Trillions of symbiotic microorganisms have evolved with and continue to live on and within human beings. Paired with other tiny organisms like viruses and fungi, they make up what’s known as microbiota, or the microbiome.  During recent years, the gut microbiota has been associated with the health of the host and several disease conditions. However, only a few studies have investigated whether an altered gut microbiota can directly affect disease.  Now, a study from researchers at the University of Gothenburg shows gut microbiota has the ability to affect how cells respond to insulin, and, therefore, can contribute to type 2 diabetes. The team states their findings clearly show how important the interaction between gut microbiota and diet is to understanding metabolism in health and disease.  The study is published in the journal Cell.

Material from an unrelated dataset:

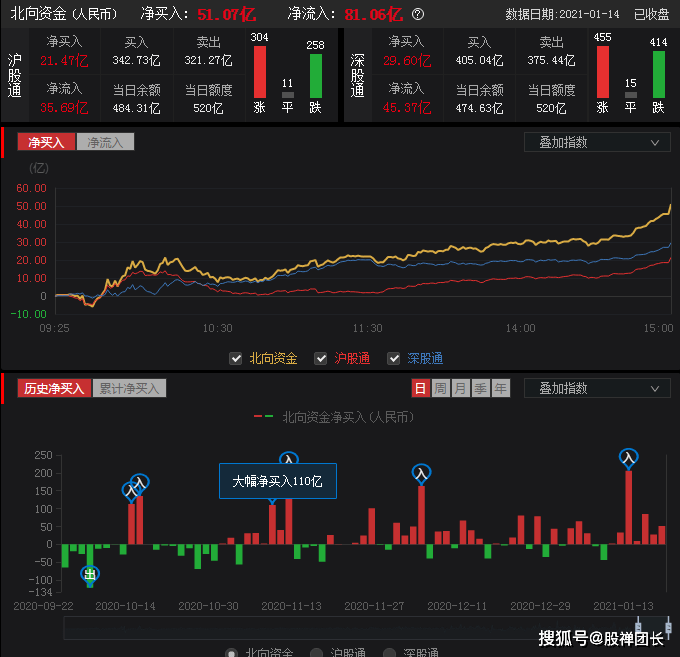Click the rightmost 入 marker near 2020-10-14

point(140,482)
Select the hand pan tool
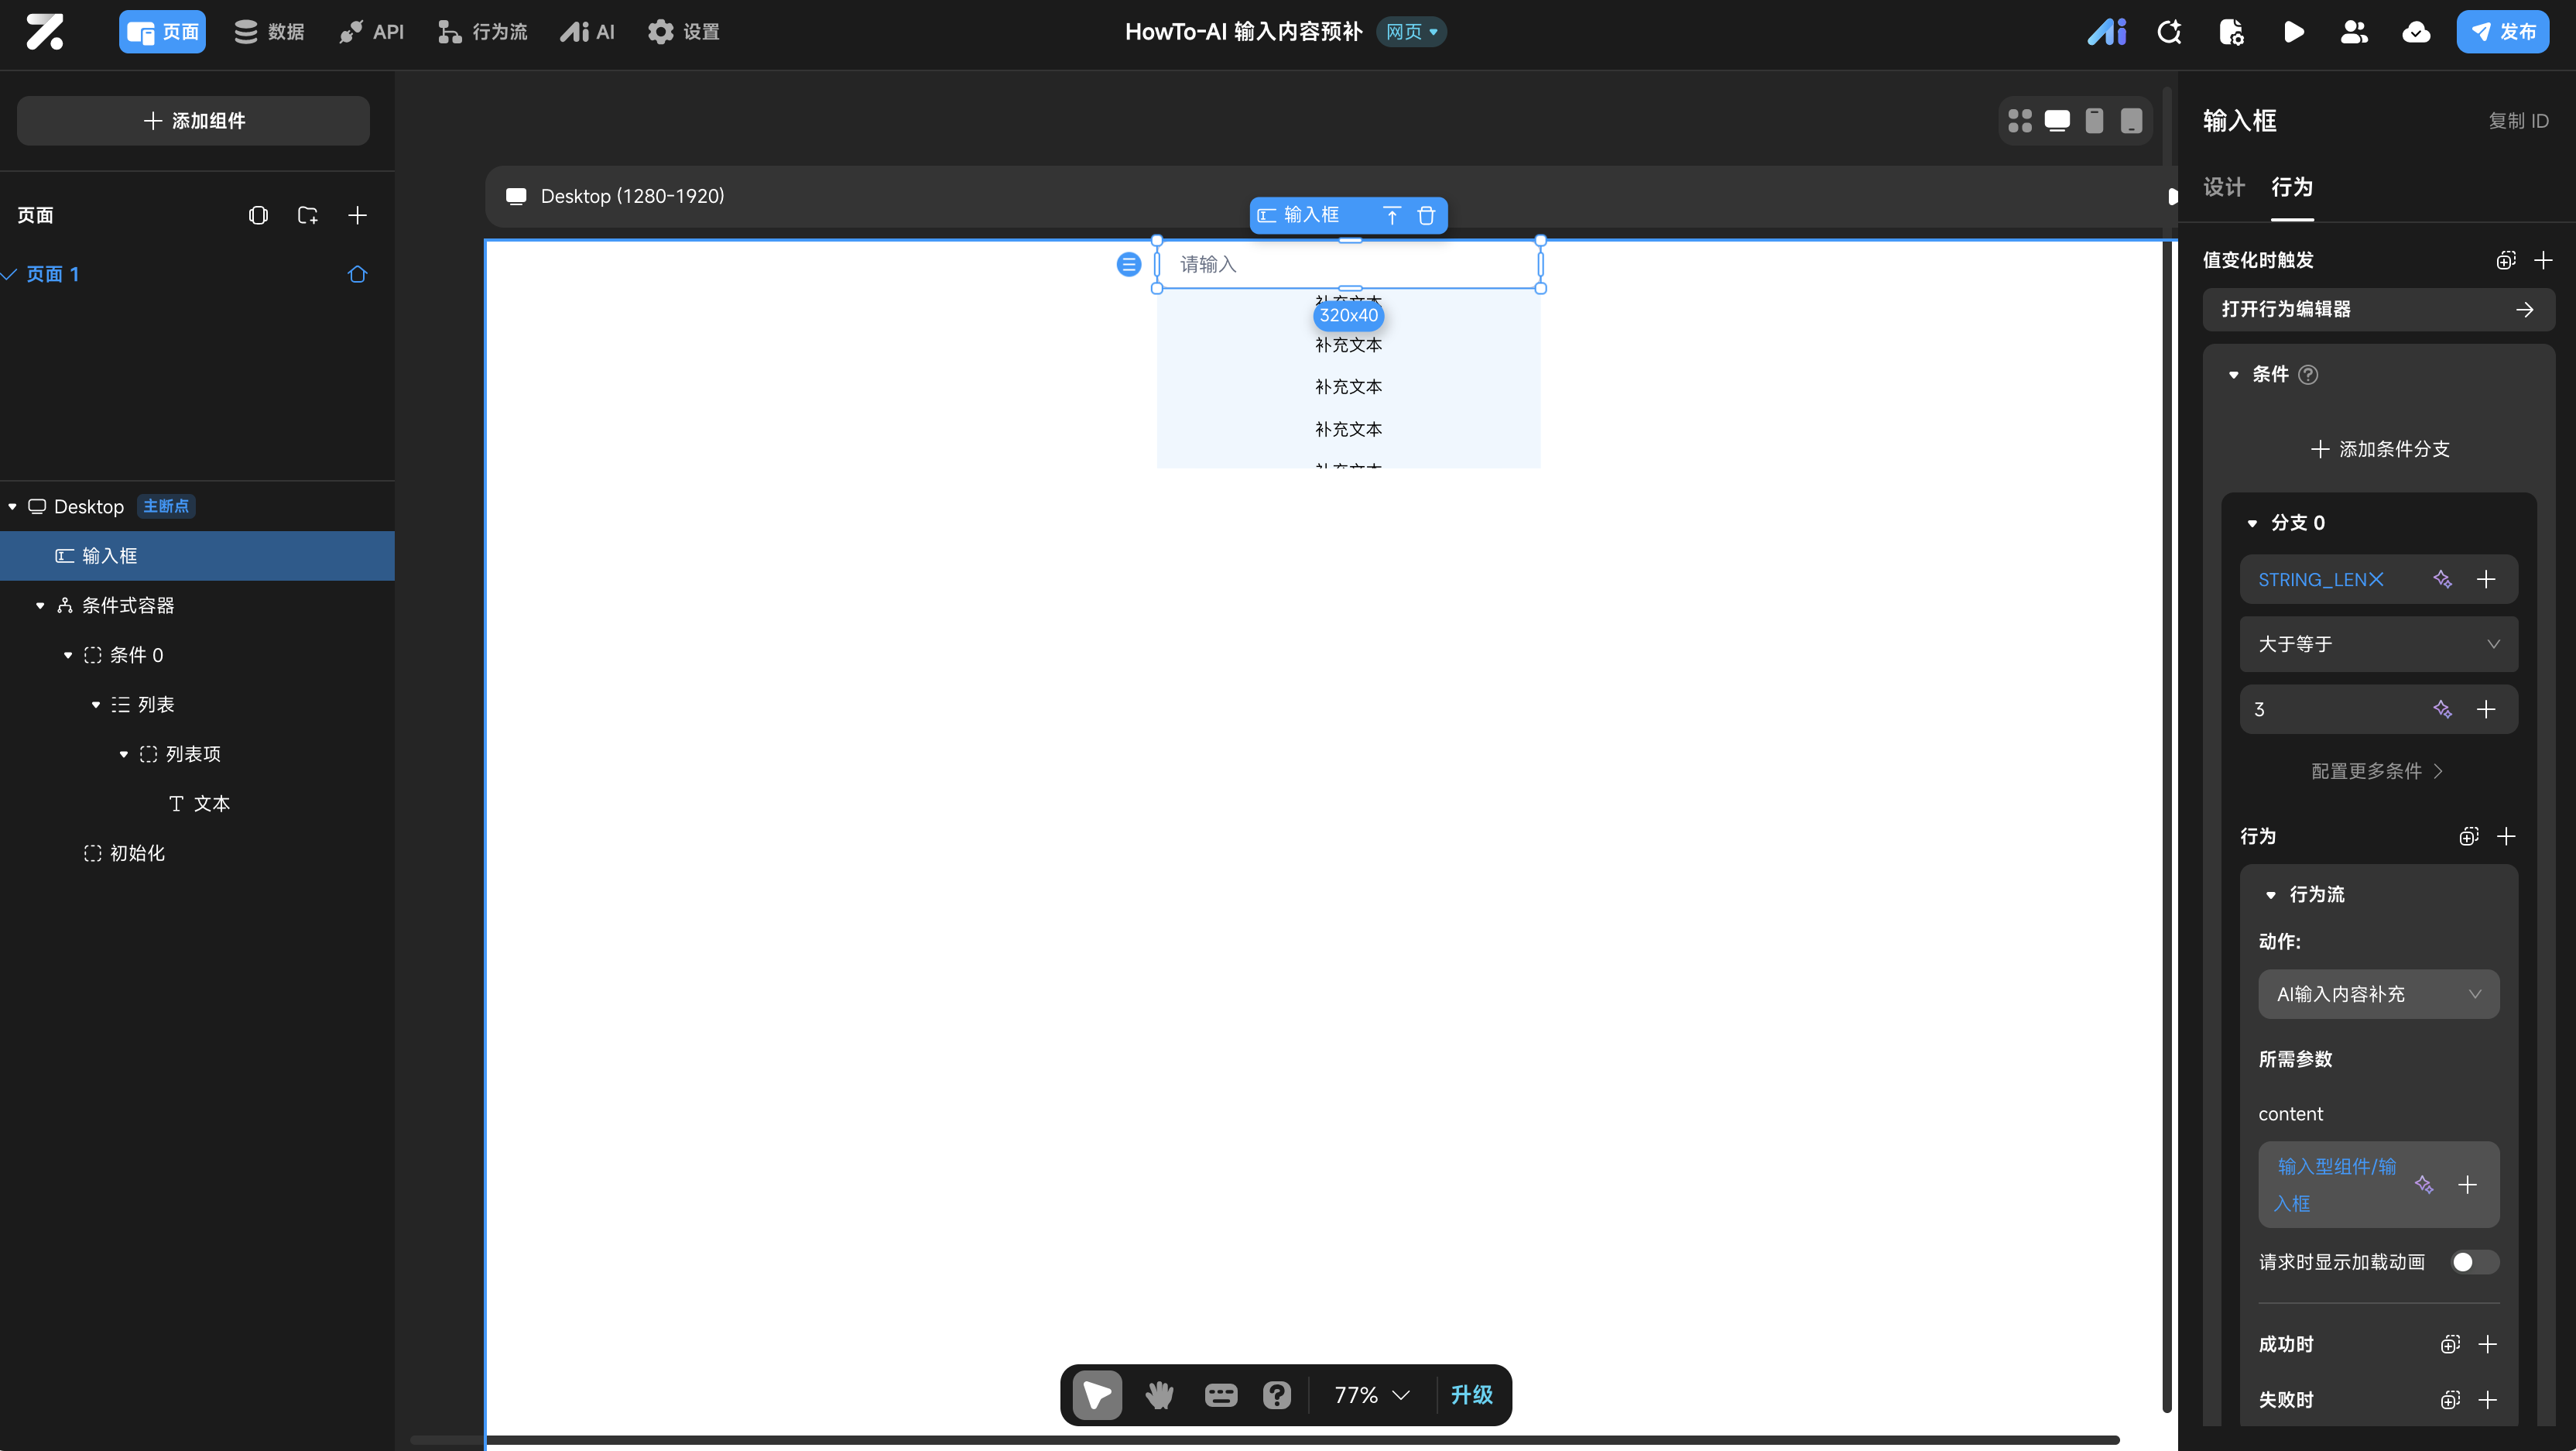Screen dimensions: 2576x1451 pyautogui.click(x=1159, y=1394)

Previous studies show recent advances in understanding the role of gut microbiota in obesity, insulin resistance, and diabetes has led to the theory that dietary modifications, prebiotics, probiotics, antibiotics, metformin, fecal transplantation, and bariatric surgery, can effectively alter the composition of gut bacteria. It has been proposed these interventions could be harnessed to prevent and treat type 2 diabetes in the future, however, more work is needed to test their potential.  The current study shows there are subpopulations of patients who might benefit from changing their diet or altering their gut microbiota to reduce the levels of imidazole propionate.

The current study analyses various substances in the blood vessel traveling from the intestine to the liver in 649 participants. Results show an elevated concentration of the substance imidazole propionate in patients with type 2 diabetes.  Data findings, using fecal samples, show the microbiota of people with type 2 diabetes produced imidazole propionate when histidine was added, a mechanism not found in the diabetes-free control subjects.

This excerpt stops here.